## PERMINTAAN A
Dalam kutipan teks, siapa nama asisten pribadi Ondang Sutarsa?
## PERMINTAAN B
Tolong ubah baris-baris daftar data menjadi tabel Markdown dengan kolom "Nomor" dan "Baris". Mulailah dari baris pertama daftar data, berhentilah setelah baris yang memuat "will tap(870, 541).", dan lewati baris kosong.

## KUTIPAN TEKS
Sialnya, usaha pasangan ini belum membuahkan hasil. Kapolda tak ada di tempat. Ia pergi ke Jakarta. Jumat 10 Desember, pasangan ini kembali menyambangi Polda DIY masih dengan keinginan yang sama, bertemu Ondang Sutarsa. Setelah menunggu beberapa jam, Marsum dan Sunarti gagal menemui Ondang. Alasannya, Ondang ada rapat dan pekerjaan yang tak bisa ditinggal. Melalui asisten pribadinya, Rizal Jaya, Ondang menyarankan Marsum bertemu dengan Direktur Reserse dan Kriminal (Direskrim) Polda DIY. Reskrim adalah unit di kepolisian yang mengurus perkara pidana.

## DAFTAR DATA
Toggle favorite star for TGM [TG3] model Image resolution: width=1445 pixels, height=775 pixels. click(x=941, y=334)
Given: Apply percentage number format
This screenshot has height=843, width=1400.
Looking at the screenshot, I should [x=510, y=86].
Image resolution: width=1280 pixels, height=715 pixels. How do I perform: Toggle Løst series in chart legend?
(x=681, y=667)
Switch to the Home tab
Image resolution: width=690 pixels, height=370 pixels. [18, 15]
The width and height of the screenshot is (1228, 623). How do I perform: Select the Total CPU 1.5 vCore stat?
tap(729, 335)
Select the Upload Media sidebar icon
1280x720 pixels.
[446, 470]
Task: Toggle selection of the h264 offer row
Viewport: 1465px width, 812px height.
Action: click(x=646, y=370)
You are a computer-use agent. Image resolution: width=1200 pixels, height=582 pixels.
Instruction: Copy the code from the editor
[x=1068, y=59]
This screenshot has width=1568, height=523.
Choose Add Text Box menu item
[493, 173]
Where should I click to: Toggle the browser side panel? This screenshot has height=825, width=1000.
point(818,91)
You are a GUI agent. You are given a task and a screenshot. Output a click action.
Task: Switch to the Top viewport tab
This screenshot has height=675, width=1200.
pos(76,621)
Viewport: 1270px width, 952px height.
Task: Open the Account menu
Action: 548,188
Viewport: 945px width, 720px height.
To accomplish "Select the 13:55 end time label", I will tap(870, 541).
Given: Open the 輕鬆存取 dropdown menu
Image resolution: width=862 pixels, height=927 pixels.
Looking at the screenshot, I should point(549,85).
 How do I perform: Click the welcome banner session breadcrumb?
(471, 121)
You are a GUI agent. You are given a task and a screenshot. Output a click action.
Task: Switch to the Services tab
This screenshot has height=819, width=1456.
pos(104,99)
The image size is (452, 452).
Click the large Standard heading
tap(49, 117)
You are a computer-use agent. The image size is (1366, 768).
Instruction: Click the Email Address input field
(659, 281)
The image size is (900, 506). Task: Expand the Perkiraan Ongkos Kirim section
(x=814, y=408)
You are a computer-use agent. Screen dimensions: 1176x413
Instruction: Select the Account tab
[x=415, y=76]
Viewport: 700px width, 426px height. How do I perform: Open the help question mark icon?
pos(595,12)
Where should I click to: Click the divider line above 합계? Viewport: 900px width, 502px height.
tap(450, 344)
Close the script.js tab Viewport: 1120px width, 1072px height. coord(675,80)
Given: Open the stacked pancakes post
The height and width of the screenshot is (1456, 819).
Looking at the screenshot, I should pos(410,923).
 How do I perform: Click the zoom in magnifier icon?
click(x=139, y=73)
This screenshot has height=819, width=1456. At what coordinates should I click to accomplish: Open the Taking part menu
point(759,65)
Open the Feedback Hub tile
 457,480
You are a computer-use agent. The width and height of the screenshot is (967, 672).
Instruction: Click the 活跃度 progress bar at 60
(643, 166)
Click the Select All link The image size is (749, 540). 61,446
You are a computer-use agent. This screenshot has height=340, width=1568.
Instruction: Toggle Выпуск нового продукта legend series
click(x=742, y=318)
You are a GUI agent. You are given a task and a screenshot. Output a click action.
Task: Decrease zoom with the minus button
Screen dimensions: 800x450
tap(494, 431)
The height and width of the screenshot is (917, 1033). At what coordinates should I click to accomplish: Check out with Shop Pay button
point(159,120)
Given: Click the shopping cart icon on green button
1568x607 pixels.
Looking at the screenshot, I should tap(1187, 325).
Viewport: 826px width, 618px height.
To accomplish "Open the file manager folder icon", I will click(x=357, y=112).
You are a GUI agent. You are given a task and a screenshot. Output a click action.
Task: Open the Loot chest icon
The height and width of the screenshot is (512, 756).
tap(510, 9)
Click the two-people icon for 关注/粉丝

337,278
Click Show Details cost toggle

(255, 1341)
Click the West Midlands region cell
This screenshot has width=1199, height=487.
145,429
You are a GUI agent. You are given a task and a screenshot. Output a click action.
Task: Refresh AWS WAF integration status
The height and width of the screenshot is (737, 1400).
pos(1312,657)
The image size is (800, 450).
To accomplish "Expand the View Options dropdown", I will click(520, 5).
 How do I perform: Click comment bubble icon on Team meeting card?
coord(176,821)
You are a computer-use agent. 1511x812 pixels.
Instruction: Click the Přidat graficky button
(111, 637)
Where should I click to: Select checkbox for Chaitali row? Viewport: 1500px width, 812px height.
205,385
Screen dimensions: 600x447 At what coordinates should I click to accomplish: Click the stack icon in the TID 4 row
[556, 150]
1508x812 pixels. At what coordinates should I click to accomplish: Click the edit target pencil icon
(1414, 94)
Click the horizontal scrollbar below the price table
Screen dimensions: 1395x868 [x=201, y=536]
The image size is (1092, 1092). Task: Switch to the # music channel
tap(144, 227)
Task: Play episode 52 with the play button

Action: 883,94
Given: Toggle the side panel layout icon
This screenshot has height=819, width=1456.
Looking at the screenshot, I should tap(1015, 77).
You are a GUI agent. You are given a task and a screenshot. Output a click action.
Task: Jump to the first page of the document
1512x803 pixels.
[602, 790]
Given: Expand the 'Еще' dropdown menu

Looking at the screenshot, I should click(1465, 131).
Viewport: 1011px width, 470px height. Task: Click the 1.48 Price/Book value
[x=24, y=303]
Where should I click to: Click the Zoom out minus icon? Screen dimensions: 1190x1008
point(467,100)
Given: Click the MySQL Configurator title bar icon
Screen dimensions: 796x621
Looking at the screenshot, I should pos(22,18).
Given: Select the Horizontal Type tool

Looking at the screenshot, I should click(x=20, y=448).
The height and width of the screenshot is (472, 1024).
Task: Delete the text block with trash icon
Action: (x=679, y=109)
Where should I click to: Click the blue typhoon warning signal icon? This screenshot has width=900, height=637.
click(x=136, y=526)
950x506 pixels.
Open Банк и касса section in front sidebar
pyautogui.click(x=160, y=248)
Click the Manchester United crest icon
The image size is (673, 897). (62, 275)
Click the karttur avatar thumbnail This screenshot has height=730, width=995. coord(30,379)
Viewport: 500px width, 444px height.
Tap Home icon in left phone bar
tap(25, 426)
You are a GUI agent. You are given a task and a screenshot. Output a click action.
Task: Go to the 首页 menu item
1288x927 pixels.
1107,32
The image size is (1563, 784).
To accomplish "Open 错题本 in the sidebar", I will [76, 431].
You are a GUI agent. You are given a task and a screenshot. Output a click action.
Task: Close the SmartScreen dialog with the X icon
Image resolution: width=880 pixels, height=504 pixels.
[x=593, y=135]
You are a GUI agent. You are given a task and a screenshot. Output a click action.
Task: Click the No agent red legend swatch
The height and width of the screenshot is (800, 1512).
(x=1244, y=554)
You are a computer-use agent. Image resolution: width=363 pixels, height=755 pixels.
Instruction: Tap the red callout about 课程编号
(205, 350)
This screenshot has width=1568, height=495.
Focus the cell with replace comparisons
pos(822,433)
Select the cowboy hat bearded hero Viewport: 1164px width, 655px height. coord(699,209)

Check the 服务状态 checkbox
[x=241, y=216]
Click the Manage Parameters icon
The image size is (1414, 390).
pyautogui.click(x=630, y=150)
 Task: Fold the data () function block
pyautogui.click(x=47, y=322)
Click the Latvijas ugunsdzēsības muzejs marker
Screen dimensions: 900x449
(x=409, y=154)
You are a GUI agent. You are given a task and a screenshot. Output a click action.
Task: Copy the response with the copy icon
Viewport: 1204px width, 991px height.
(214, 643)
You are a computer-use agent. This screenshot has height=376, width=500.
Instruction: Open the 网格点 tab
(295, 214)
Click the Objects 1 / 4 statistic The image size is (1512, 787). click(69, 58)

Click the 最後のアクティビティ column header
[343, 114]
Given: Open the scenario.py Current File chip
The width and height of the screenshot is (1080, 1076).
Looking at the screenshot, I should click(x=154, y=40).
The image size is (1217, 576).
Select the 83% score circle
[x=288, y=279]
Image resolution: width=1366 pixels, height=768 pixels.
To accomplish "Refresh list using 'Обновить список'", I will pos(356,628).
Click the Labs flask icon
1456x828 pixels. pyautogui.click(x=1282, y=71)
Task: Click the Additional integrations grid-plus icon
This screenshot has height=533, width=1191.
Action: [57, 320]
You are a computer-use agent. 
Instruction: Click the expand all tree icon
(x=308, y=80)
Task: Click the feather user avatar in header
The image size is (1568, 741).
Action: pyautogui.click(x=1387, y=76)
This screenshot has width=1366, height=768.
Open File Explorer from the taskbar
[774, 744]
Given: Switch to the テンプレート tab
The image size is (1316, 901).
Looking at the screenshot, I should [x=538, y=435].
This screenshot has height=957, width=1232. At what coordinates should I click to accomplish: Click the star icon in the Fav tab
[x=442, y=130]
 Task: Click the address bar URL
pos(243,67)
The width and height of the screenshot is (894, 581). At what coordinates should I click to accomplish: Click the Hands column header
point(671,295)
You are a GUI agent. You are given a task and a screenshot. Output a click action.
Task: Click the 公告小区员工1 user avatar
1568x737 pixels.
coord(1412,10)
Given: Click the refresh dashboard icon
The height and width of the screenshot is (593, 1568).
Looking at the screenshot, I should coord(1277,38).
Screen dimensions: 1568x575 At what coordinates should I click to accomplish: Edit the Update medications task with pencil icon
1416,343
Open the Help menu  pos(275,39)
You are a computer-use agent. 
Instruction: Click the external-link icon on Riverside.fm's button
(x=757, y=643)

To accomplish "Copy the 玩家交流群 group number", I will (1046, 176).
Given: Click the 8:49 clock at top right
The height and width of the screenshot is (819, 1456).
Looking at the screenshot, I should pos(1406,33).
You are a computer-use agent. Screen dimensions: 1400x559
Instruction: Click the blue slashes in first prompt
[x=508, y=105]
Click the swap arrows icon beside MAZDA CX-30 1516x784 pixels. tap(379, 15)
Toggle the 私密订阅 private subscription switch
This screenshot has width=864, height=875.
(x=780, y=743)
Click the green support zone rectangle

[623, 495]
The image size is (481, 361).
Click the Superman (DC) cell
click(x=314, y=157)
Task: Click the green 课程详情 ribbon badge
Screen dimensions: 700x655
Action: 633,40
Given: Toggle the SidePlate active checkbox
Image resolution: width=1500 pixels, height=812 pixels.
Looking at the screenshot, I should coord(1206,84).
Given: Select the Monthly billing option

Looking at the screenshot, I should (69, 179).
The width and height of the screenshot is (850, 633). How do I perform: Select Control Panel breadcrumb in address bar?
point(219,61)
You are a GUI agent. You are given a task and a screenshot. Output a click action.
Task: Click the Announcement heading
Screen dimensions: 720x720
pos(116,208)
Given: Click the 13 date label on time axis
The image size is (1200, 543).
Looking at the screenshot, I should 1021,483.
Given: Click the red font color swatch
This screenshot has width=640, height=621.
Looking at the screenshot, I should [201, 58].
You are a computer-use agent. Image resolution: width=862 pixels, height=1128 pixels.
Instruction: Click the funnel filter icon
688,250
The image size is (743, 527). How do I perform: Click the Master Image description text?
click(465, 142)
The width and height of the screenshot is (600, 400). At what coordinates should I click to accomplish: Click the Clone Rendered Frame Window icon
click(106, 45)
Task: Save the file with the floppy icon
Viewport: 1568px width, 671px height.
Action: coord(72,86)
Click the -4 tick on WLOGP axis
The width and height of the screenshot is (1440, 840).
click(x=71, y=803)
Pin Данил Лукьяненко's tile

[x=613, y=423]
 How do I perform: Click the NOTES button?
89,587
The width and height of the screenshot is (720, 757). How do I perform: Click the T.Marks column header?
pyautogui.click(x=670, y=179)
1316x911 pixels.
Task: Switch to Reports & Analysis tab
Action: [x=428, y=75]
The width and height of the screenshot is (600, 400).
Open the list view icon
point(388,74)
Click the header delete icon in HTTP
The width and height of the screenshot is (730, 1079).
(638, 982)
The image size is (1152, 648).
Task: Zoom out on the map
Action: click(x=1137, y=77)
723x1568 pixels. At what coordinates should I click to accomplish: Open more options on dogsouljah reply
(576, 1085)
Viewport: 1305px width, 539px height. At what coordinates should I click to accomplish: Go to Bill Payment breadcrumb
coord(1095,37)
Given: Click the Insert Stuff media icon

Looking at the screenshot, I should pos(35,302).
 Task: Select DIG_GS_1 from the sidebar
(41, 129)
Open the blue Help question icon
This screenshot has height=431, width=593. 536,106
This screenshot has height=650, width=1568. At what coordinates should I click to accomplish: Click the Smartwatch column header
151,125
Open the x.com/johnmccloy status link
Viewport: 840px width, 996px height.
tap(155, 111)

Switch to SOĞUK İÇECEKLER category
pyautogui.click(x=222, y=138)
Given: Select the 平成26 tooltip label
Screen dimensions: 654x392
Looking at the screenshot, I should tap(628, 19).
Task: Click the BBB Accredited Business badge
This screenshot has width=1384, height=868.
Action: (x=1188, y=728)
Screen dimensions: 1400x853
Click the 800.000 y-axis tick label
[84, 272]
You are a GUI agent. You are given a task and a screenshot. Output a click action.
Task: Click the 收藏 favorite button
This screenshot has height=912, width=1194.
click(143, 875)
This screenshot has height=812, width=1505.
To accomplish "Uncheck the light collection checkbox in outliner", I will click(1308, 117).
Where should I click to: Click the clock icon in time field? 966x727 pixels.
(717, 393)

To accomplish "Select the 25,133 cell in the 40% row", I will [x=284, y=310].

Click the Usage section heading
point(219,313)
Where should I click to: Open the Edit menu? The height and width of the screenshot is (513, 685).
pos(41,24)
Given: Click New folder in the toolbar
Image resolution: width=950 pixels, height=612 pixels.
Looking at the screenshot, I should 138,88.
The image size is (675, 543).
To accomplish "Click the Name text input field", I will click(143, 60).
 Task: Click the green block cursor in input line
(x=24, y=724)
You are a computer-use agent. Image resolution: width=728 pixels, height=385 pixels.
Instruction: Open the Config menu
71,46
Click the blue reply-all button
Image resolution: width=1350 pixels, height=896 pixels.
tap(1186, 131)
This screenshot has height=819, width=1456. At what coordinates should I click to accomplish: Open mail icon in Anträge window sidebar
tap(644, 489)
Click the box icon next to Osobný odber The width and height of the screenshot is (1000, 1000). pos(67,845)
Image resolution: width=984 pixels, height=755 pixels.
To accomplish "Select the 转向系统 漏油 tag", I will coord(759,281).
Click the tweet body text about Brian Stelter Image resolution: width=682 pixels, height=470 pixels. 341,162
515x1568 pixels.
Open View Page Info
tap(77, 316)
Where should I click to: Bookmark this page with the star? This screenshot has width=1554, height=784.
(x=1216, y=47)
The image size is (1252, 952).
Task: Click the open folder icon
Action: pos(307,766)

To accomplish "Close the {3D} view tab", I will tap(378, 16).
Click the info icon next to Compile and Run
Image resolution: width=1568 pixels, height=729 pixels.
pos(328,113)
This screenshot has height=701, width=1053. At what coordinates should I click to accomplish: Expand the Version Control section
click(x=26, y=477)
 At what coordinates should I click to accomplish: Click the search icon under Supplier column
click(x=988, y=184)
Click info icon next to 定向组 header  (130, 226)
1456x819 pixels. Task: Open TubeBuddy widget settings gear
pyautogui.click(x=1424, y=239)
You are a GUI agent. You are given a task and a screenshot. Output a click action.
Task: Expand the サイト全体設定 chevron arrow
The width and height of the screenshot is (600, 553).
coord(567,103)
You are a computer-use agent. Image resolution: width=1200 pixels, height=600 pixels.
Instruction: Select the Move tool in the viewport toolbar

## JAWABAN A
Rizal Jaya.

## JAWABAN B
| Nomor | Baris |
|---|---|
| 1 | Toggle favorite star for TGM [TG3] model Image resolution: width=1445 pixels, height=775 pixels. click(x=941, y=334) |
| 2 | Given: Apply percentage number format |
| 3 | This screenshot has height=843, width=1400. |
| 4 | Looking at the screenshot, I should [x=510, y=86]. |
| 5 | Image resolution: width=1280 pixels, height=715 pixels. How do I perform: Toggle Løst series in chart legend? |
| 6 | (x=681, y=667) |
| 7 | Switch to the Home tab |
| 8 | Image resolution: width=690 pixels, height=370 pixels. [18, 15] |
| 9 | The width and height of the screenshot is (1228, 623). How do I perform: Select the Total CPU 1.5 vCore stat? |
| 10 | tap(729, 335) |
| 11 | Select the Upload Media sidebar icon |
| 12 | 1280x720 pixels. |
| 13 | [446, 470] |
| 14 | Task: Toggle selection of the h264 offer row |
| 15 | Viewport: 1465px width, 812px height. |
| 16 | Action: click(x=646, y=370) |
| 17 | You are a computer-use agent. Image resolution: width=1200 pixels, height=582 pixels. |
| 18 | Instruction: Copy the code from the editor |
| 19 | [x=1068, y=59] |
| 20 | This screenshot has width=1568, height=523. |
| 21 | Choose Add Text Box menu item |
| 22 | [493, 173] |
| 23 | Where should I click to: Toggle the browser side panel? This screenshot has height=825, width=1000. |
| 24 | point(818,91) |
| 25 | You are a GUI agent. You are given a task and a screenshot. Output a click action. |
| 26 | Task: Switch to the Top viewport tab |
| 27 | This screenshot has height=675, width=1200. |
| 28 | pos(76,621) |
| 29 | Viewport: 1270px width, 952px height. |
| 30 | Task: Open the Account menu |
| 31 | Action: 548,188 |
| 32 | Viewport: 945px width, 720px height. |
| 33 | To accomplish "Select the 13:55 end time label", I will tap(870, 541). |